The Broadway Advocacy Coalition is a multidisciplinary organization which unites artists, legal experts, and community leaders to create lasting impact on policy issues from criminal justice reform to education equity to immigration.
The Bayless Family Foundation has announced the 2024 recipients of two grant programs for Chicago Theatres: the Stepping Stone Grants and Signal Grants. Stepping Stone Grants support companies at critical moments in their growth by providing $180,000 over the course of three years. This year’s Stepping Stone Grant recipients are the Definition Theater and TimeLine Theatre Company.
Definition Theater celebrates stories created with, inspired by, and intended for people and communities of color. They will use the grant to lease, equip, and hire staff for an interim performance space in the Hyde Park neighborhood, while TimeLine Theatre Company will work to modernize the administrative and financial procedures of the organization while they transition to their new uptown theatre space. Timeline presents stories inspired by history that connect with today’s social and political issues in order to engage, entertain and enlighten.

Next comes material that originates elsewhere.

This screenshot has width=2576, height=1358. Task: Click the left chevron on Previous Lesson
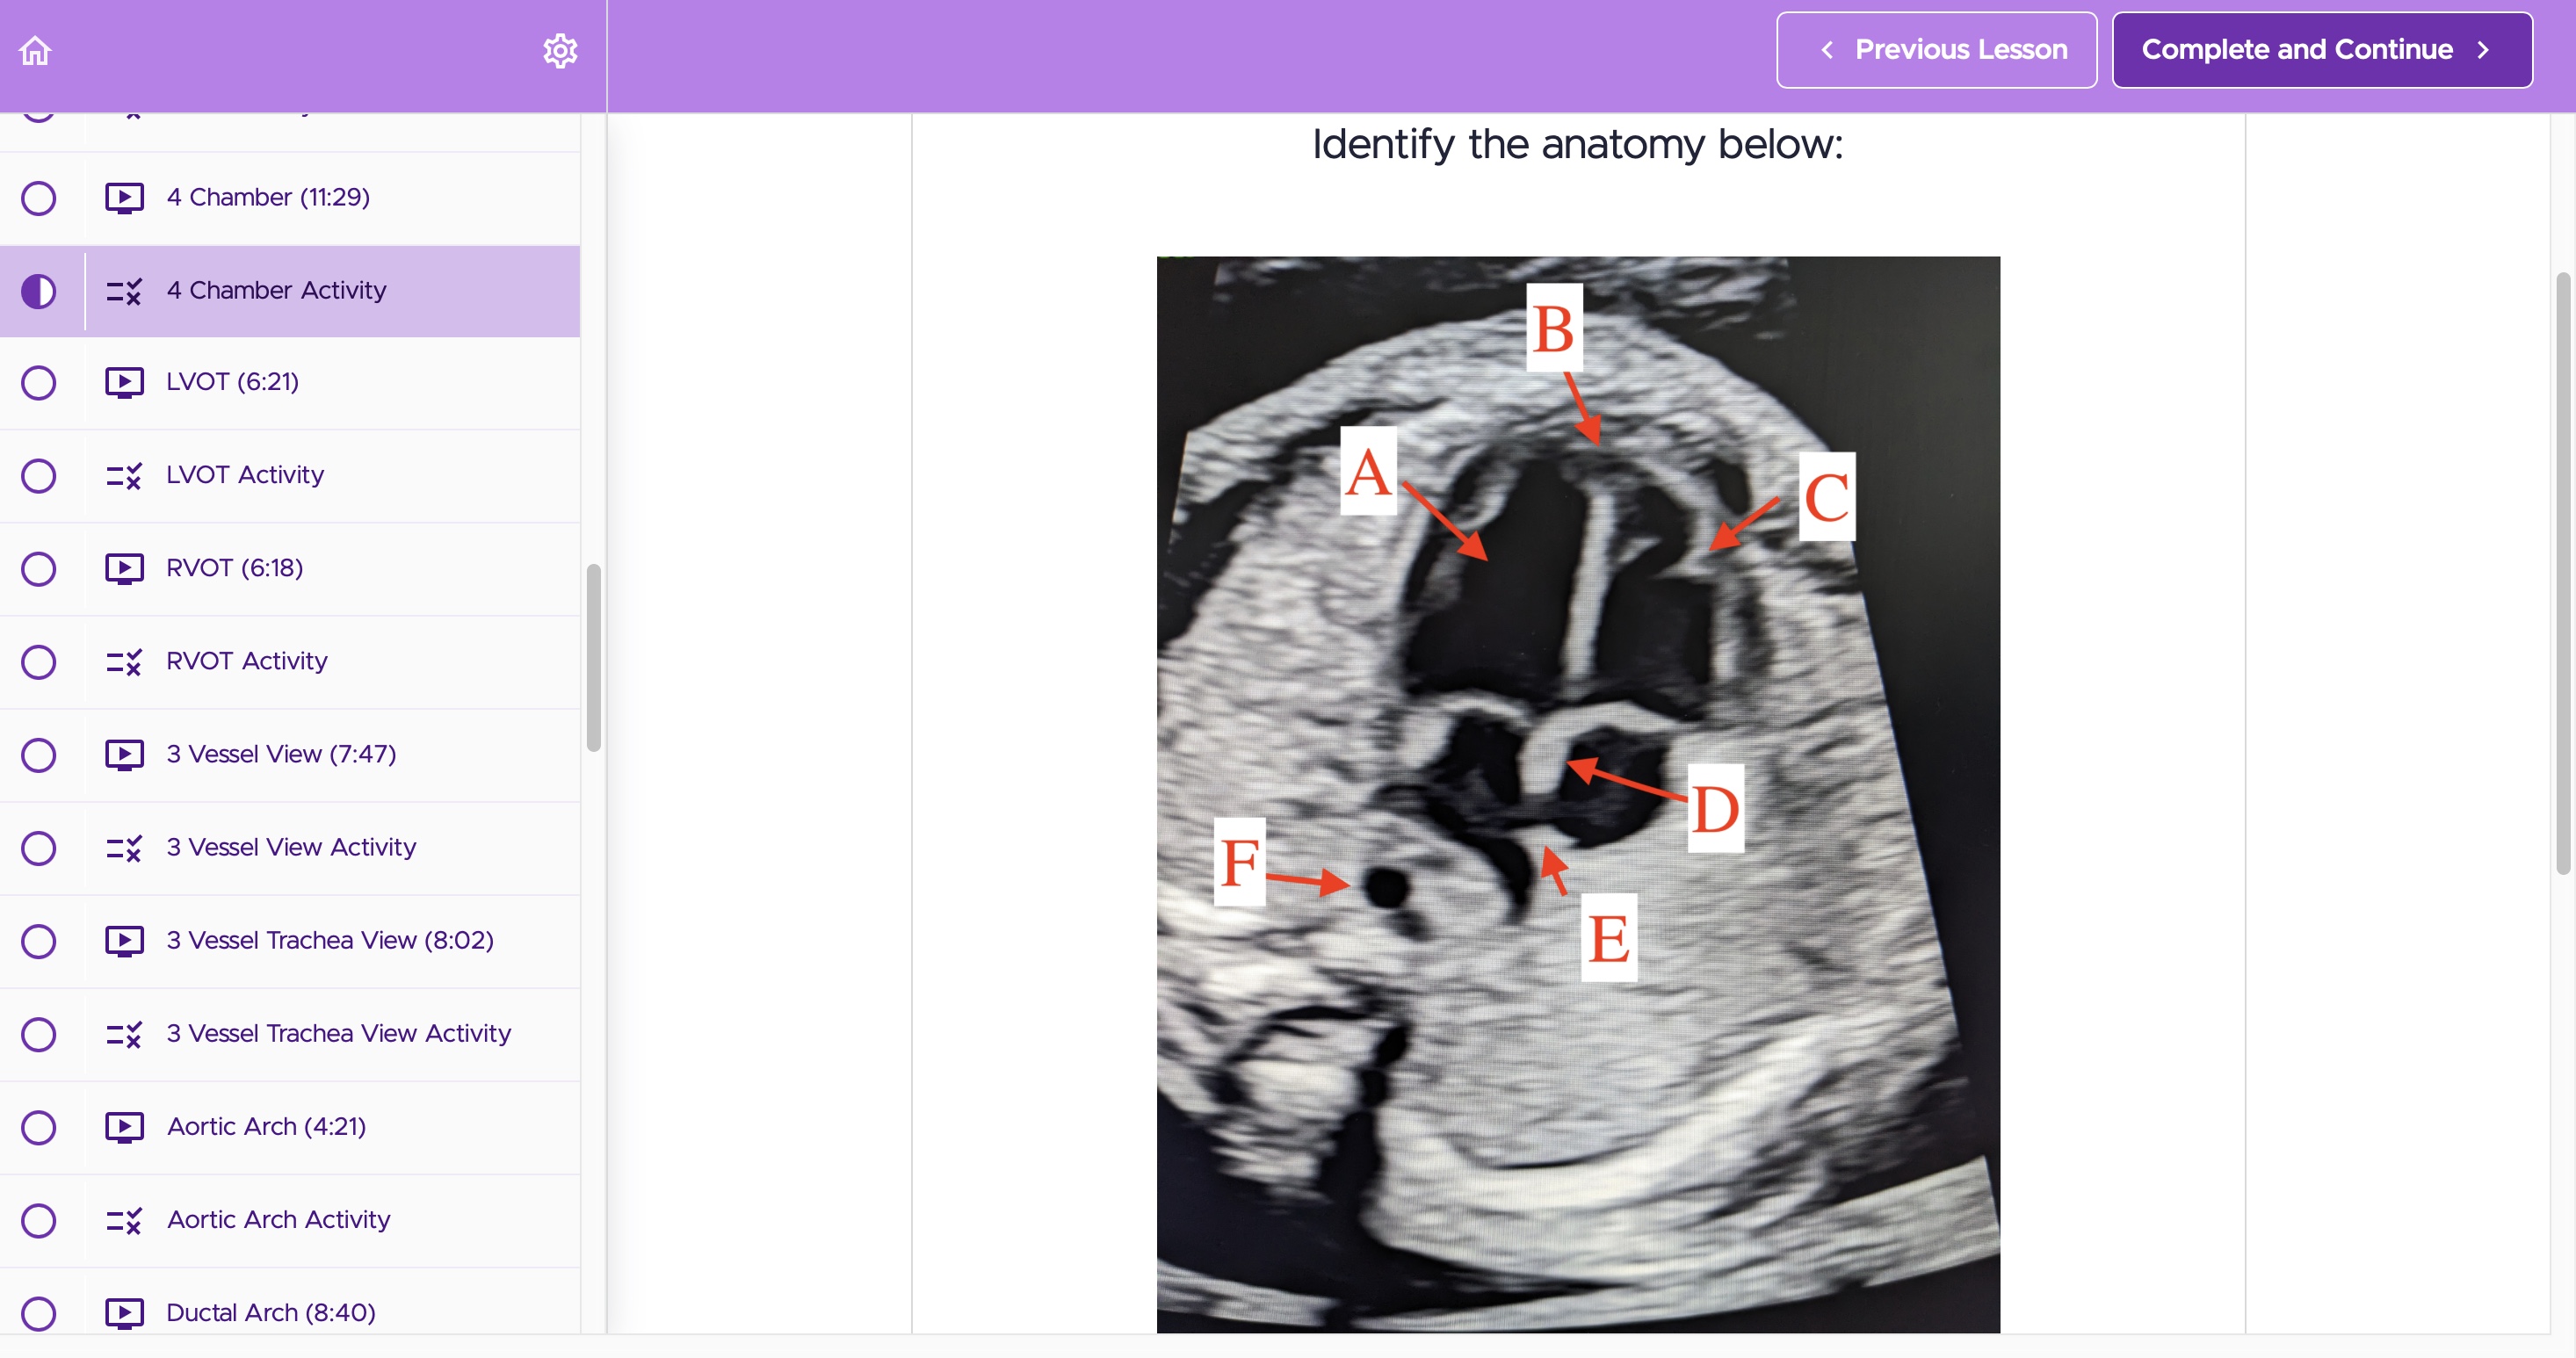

Signal Grants vary in size and are one-time payments awarded to organizations that respond to community needs. This year’s Signal Grant recipients are Chicago Children’s Theatre and Remy Bumppo Theatre Company. Chicago Children’s Theatre aspires to enrich their community through diverse and significant theatrical and educational programming that engages and inspires the child in all of us. They will receive $100,000 to expand their trauma-informed-care program called R.O.A.R. (Residencies of Arts and Resilience) to include a Spanish-language curriculum and Remy Bumppo Theatre Company will receive $50,000 to support and expand the Studio Bumppo professional-development program. Remy Bumppo seeks to expand and enrich their community’s view of the world, and their own, by producing the great plays of the past and the important plays of today.
Founded in 2017 by Rick and Deann Bayless, the Bayless Family Foundation supports established Chicago theatre organizations with a vision for institutional and artistic growth.